Can We Really Change the World?
Ken Wytsma
In Pursuing Justice, I write about the motto of Kilns College: Learn to Change the World. Change and influence is what sits behind leadership, education, decision-making, creativity, entrepreneurship, discipleship and more.
The possibility of change in this world, you could say, is foundational to my thinking.
A friend recently admitted, however, that he was skeptical of my claim. He wondered if, at the end of the day, it's possible to actually change the world. Doesn't history show that injustice and sin are intractable and constant?
I've faced this question many times. Many people believe that the talk we hear about changing the world is simply triumphal and idealistic cheerleading designed to make us feel more important than we really are.
The truth is, those who believe that we can't change the world and those who believe we can are both pointing at deep truths in the nature of reality. One sees the fact that no matter what our efforts, we can't permanently and fundamentally fix the world and eradicate evil from the human heart, while the other sees the fact that we can and do change the world every day in both small, yet significant ways, and, sometimes, in large and weighty matters. How are we to understand these two realities?
Back in grad school, studying philosophy, the whole exercise of clarifying an argument always hung on a distinction - separating out a conflated idea into two clear and distinct truths.
The distinction here is: although we cannot fix the world, we can certainly change it.
My friend Keith Wright, International President of Food for the Hungry, has spent his life helping to grow healthy families and communities in the developing world. Recently, he shared with me a study by the World Bank that found extreme poverty, for the first time, has declined in every region of the developing world. Though that doesn't mean we can fix every economic need in the world (after all, Jesus himself said that we would always have the poor with us), it does mean, however, that one significant and large element of the world is slowly changing for the better.
Another friend of mine is a very busy Urgent Care doctor in town. In spite of the demands of his career, Randy uses his own money and personal time to drive around a fully equipped medical van, ministering to homeless folks who have no other access to health services. Sometimes he treats frostbitten fingertips and sometimes he literally saves a life. Randy isn't trying to fix every health need in town. He knows that even the folks he helps will have more medical needs in the future, but he serves knowing that, in that moment, what he does somehow fundamentally changes the world, if even in a small way.

*Records supplied*.
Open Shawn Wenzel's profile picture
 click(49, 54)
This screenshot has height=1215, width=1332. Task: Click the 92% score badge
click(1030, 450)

* * *

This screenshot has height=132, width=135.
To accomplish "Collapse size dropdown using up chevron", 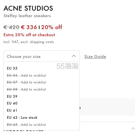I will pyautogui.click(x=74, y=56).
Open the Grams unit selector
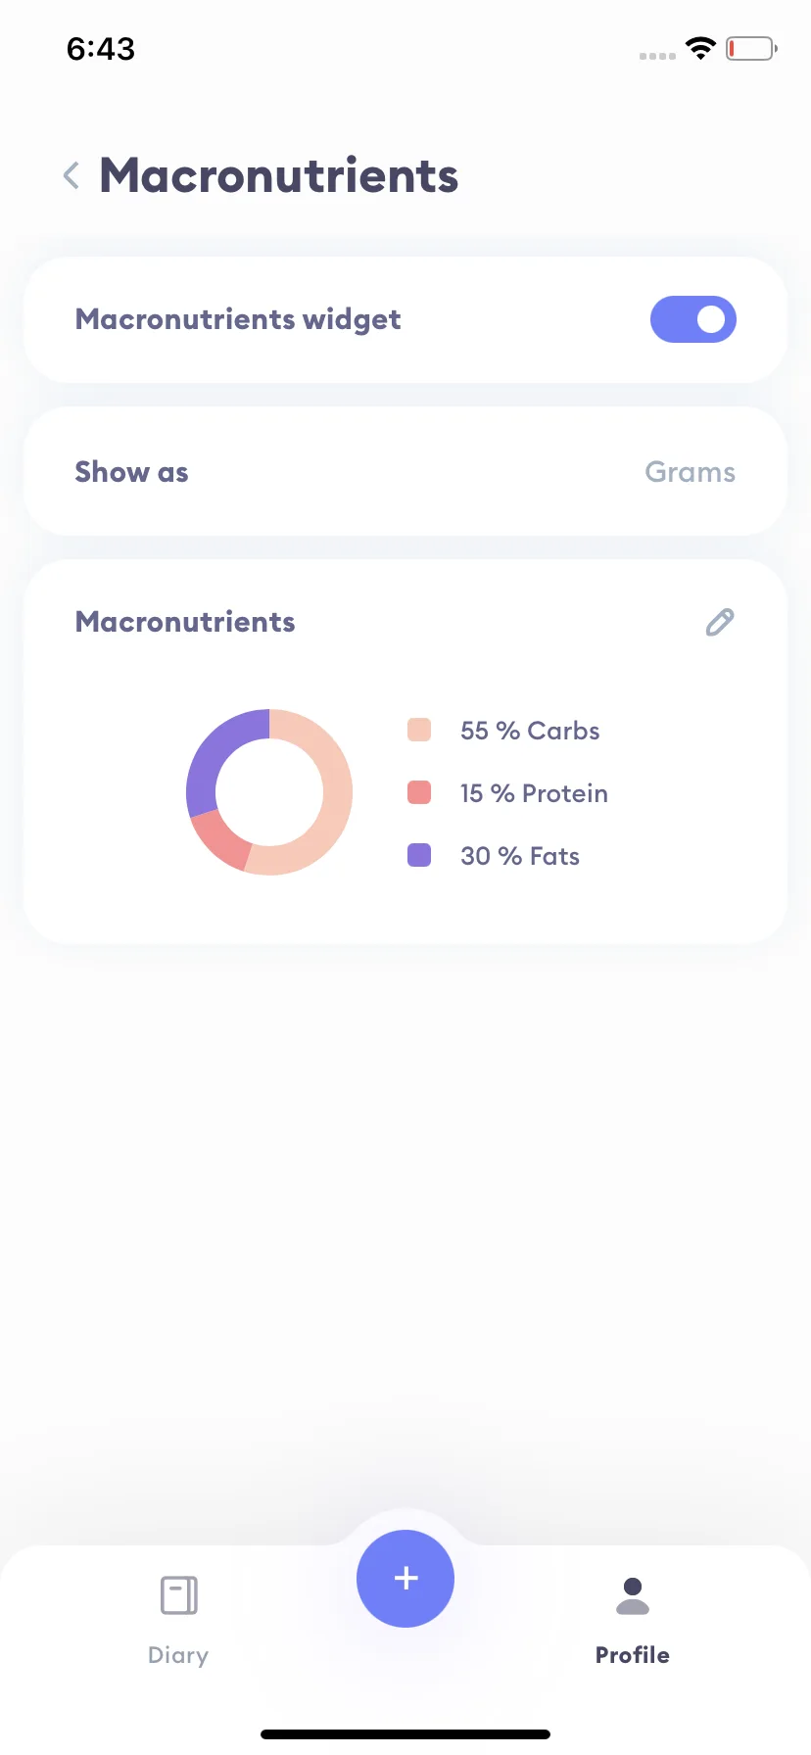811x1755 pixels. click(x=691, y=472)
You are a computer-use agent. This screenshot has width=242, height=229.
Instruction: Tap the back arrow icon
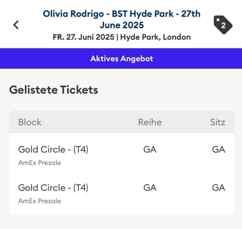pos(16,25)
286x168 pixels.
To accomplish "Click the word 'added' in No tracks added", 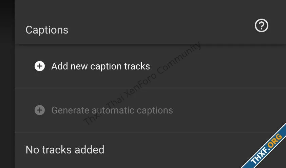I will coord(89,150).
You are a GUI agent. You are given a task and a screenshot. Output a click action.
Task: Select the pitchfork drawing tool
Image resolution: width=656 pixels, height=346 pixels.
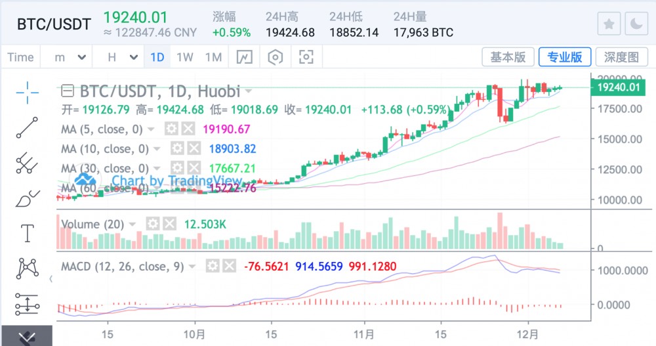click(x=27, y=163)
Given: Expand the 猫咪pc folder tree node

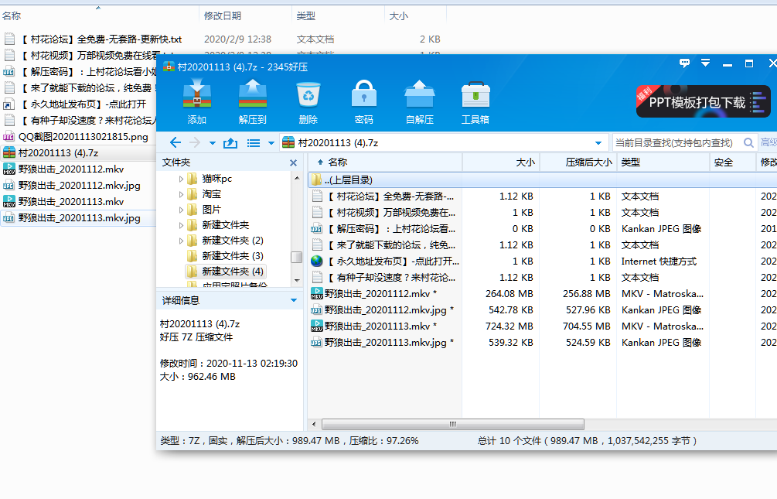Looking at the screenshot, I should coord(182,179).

*Tasks for this exercise*.
• 1. In the essay on changing the world, what is the motto of Kilns College?
• 2. How would you render this sentence from the essay on changing the world in Spanish: "The distinction here is: although we cannot fix the world, we can certainly change it."?

*Task responses*.
• 1. Learn to Change the World.

• 2. La distinción aquí es: aunque no podemos arreglar el mundo, ciertamente podemos cambiarlo.